WORK INSTRUCTIONS
Rewrite all of the records below, substituting "screen assistant" for each "computer-use agent" and leaving everything else unchanged.

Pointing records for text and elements

▬▬▬▬▬▬▬▬▬▬

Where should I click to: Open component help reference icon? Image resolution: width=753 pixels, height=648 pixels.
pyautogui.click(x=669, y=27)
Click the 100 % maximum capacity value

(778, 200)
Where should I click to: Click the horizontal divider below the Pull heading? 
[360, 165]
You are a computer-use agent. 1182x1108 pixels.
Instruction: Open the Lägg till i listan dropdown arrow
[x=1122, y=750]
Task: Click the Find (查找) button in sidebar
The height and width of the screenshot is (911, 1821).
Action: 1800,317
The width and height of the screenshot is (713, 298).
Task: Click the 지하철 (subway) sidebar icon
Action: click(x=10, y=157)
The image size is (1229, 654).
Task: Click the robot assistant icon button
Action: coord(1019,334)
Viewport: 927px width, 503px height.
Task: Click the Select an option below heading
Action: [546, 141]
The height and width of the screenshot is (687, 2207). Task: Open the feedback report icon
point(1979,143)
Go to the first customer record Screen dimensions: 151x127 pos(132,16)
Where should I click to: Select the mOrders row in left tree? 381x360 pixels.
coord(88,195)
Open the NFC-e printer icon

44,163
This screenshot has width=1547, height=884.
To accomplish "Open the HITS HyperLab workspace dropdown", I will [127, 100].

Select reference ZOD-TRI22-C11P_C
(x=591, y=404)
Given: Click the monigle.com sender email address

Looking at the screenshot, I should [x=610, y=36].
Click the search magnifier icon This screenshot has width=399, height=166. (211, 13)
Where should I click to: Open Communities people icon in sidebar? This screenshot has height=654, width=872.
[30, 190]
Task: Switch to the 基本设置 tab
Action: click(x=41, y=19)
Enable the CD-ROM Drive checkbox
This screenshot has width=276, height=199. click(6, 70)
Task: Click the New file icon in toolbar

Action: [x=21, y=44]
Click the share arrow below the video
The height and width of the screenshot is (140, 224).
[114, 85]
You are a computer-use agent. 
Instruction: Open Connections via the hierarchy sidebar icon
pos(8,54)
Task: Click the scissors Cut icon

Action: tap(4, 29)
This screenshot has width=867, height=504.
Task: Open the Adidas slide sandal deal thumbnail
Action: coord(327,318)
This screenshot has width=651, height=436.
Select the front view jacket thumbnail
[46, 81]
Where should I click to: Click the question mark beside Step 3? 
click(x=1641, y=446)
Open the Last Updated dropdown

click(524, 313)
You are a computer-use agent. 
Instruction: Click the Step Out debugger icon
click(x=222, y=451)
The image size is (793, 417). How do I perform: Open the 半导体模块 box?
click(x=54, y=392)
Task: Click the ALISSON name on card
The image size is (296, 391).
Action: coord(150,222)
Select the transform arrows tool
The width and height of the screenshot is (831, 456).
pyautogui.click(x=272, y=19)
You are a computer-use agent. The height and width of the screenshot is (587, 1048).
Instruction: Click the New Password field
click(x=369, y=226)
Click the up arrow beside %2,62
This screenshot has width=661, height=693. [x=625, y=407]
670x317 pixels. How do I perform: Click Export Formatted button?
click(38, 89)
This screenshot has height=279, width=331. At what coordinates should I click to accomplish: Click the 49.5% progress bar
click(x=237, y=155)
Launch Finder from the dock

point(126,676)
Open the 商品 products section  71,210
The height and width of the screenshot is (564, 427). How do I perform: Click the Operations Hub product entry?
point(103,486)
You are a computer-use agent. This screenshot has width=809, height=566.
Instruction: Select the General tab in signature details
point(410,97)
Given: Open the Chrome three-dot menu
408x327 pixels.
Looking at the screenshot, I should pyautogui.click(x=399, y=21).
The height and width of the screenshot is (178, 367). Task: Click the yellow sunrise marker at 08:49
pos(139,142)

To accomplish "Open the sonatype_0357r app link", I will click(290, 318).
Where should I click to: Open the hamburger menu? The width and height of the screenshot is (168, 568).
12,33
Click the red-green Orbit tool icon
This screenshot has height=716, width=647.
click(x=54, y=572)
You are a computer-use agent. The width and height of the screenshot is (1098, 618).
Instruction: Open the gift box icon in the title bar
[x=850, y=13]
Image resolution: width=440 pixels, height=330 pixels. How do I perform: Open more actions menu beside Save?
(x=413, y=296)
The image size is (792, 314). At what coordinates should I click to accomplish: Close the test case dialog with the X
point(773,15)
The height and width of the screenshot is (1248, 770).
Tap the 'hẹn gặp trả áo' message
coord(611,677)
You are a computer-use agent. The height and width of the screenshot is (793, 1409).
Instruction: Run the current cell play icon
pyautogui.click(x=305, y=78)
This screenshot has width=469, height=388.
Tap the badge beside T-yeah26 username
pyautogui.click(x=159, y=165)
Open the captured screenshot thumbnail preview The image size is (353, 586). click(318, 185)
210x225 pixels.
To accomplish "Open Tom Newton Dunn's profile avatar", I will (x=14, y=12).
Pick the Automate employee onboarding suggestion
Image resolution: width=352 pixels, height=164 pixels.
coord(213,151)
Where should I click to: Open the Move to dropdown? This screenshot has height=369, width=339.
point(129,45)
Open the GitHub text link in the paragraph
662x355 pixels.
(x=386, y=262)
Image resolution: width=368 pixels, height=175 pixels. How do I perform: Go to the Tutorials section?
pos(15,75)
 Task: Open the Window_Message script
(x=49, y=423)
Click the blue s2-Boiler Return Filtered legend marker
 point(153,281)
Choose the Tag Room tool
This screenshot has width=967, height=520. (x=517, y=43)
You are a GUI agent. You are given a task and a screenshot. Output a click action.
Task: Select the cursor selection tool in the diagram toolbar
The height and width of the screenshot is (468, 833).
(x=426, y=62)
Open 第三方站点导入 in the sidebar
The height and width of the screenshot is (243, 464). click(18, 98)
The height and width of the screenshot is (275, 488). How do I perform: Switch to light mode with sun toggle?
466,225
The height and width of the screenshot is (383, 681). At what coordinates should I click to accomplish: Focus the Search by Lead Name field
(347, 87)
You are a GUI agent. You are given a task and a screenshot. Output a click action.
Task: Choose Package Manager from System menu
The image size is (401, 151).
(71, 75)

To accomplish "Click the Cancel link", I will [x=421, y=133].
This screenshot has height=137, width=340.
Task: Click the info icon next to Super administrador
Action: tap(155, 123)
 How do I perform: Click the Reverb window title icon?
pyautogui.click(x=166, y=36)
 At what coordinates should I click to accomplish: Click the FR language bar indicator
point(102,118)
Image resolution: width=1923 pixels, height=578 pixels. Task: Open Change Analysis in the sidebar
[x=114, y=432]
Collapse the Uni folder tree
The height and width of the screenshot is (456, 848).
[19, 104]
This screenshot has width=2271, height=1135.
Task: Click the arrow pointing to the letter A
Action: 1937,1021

▬▬▬▬▬▬▬▬▬▬

SOLUTION BELOW
Where should I click to: Open component help reference icon? Image resolution: width=753 pixels, height=648 pixels.
pyautogui.click(x=669, y=27)
Click the 100 % maximum capacity value

(778, 200)
Where should I click to: Click the horizontal divider below the Pull heading? 
[360, 165]
You are a screen assistant. 1182x1108 pixels.
Instruction: Open the Lägg till i listan dropdown arrow
[x=1122, y=750]
Task: Click the Find (查找) button in sidebar
The height and width of the screenshot is (911, 1821).
Action: 1800,317
The width and height of the screenshot is (713, 298).
Task: Click the 지하철 (subway) sidebar icon
Action: click(x=10, y=157)
The image size is (1229, 654).
Task: Click the robot assistant icon button
Action: coord(1019,334)
Viewport: 927px width, 503px height.
Task: Click the Select an option below heading
Action: [546, 141]
The height and width of the screenshot is (687, 2207). Task: Open the feedback report icon
point(1979,143)
Go to the first customer record Screen dimensions: 151x127 pos(132,16)
Where should I click to: Select the mOrders row in left tree? 381x360 pixels.
coord(88,195)
Open the NFC-e printer icon

44,163
This screenshot has width=1547, height=884.
To accomplish "Open the HITS HyperLab workspace dropdown", I will [127, 100].

Select reference ZOD-TRI22-C11P_C
(x=591, y=404)
Given: Click the monigle.com sender email address

Looking at the screenshot, I should [x=610, y=36].
Click the search magnifier icon This screenshot has width=399, height=166. (211, 13)
Where should I click to: Open Communities people icon in sidebar? This screenshot has height=654, width=872.
[30, 190]
Task: Switch to the 基本设置 tab
Action: click(x=41, y=19)
Enable the CD-ROM Drive checkbox
This screenshot has width=276, height=199. click(6, 70)
Task: Click the New file icon in toolbar

Action: [x=21, y=44]
Click the share arrow below the video
The height and width of the screenshot is (140, 224).
[114, 85]
You are a screen assistant. 
Instruction: Open Connections via the hierarchy sidebar icon
pos(8,54)
Task: Click the scissors Cut icon

Action: tap(4, 29)
This screenshot has width=867, height=504.
Task: Open the Adidas slide sandal deal thumbnail
Action: coord(327,318)
This screenshot has width=651, height=436.
Select the front view jacket thumbnail
[46, 81]
Where should I click to: Click the question mark beside Step 3? 
click(x=1641, y=446)
Open the Last Updated dropdown

click(524, 313)
You are a screen assistant. 
Instruction: Click the Step Out debugger icon
click(x=222, y=451)
The image size is (793, 417). How do I perform: Open the 半导体模块 box?
click(x=54, y=392)
Task: Click the ALISSON name on card
The image size is (296, 391).
Action: coord(150,222)
Select the transform arrows tool
The width and height of the screenshot is (831, 456).
pyautogui.click(x=272, y=19)
You are a screen assistant. The height and width of the screenshot is (587, 1048).
Instruction: Click the New Password field
click(x=369, y=226)
Click the up arrow beside %2,62
This screenshot has width=661, height=693. [x=625, y=407]
670x317 pixels. How do I perform: Click Export Formatted button?
click(38, 89)
This screenshot has height=279, width=331. At what coordinates should I click to accomplish: Click the 49.5% progress bar
click(x=237, y=155)
Launch Finder from the dock

point(126,676)
Open the 商品 products section  71,210
The height and width of the screenshot is (564, 427). How do I perform: Click the Operations Hub product entry?
point(103,486)
You are a screen assistant. This screenshot has width=809, height=566.
Instruction: Select the General tab in signature details
point(410,97)
Given: Open the Chrome three-dot menu
408x327 pixels.
Looking at the screenshot, I should pyautogui.click(x=399, y=21).
The height and width of the screenshot is (178, 367). Task: Click the yellow sunrise marker at 08:49
pos(139,142)

To accomplish "Open the sonatype_0357r app link", I will click(290, 318).
Where should I click to: Open the hamburger menu? The width and height of the screenshot is (168, 568).
12,33
Click the red-green Orbit tool icon
This screenshot has height=716, width=647.
click(x=54, y=572)
You are a screen assistant. The width and height of the screenshot is (1098, 618).
Instruction: Open the gift box icon in the title bar
[x=850, y=13]
Image resolution: width=440 pixels, height=330 pixels. How do I perform: Open more actions menu beside Save?
(x=413, y=296)
The image size is (792, 314). At what coordinates should I click to accomplish: Close the test case dialog with the X
point(773,15)
The height and width of the screenshot is (1248, 770).
Tap the 'hẹn gặp trả áo' message
coord(611,677)
You are a screen assistant. The height and width of the screenshot is (793, 1409).
Instruction: Run the current cell play icon
pyautogui.click(x=305, y=78)
This screenshot has width=469, height=388.
Tap the badge beside T-yeah26 username
pyautogui.click(x=159, y=165)
Open the captured screenshot thumbnail preview The image size is (353, 586). click(318, 185)
210x225 pixels.
To accomplish "Open Tom Newton Dunn's profile avatar", I will (x=14, y=12).
Pick the Automate employee onboarding suggestion
Image resolution: width=352 pixels, height=164 pixels.
coord(213,151)
Where should I click to: Open the Move to dropdown? This screenshot has height=369, width=339.
point(129,45)
Open the GitHub text link in the paragraph
662x355 pixels.
(x=386, y=262)
Image resolution: width=368 pixels, height=175 pixels. How do I perform: Go to the Tutorials section?
pos(15,75)
 Task: Open the Window_Message script
(x=49, y=423)
Click the blue s2-Boiler Return Filtered legend marker
 point(153,281)
Choose the Tag Room tool
This screenshot has width=967, height=520. (x=517, y=43)
You are a GUI agent. You are given a task and a screenshot. Output a click action.
Task: Select the cursor selection tool in the diagram toolbar
The height and width of the screenshot is (468, 833).
(x=426, y=62)
Open 第三方站点导入 in the sidebar
The height and width of the screenshot is (243, 464). click(18, 98)
The height and width of the screenshot is (275, 488). How do I perform: Switch to light mode with sun toggle?
466,225
The height and width of the screenshot is (383, 681). At what coordinates should I click to accomplish: Focus the Search by Lead Name field
(347, 87)
You are a GUI agent. You are given a task and a screenshot. Output a click action.
Task: Choose Package Manager from System menu
The image size is (401, 151).
(71, 75)

To accomplish "Click the Cancel link", I will [x=421, y=133].
This screenshot has height=137, width=340.
Task: Click the info icon next to Super administrador
Action: tap(155, 123)
 How do I perform: Click the Reverb window title icon?
pyautogui.click(x=166, y=36)
 At what coordinates should I click to accomplish: Click the FR language bar indicator
point(102,118)
Image resolution: width=1923 pixels, height=578 pixels. Task: Open Change Analysis in the sidebar
[x=114, y=432]
Collapse the Uni folder tree
The height and width of the screenshot is (456, 848).
[19, 104]
This screenshot has width=2271, height=1135.
Task: Click the arrow pointing to the letter A
Action: 1937,1021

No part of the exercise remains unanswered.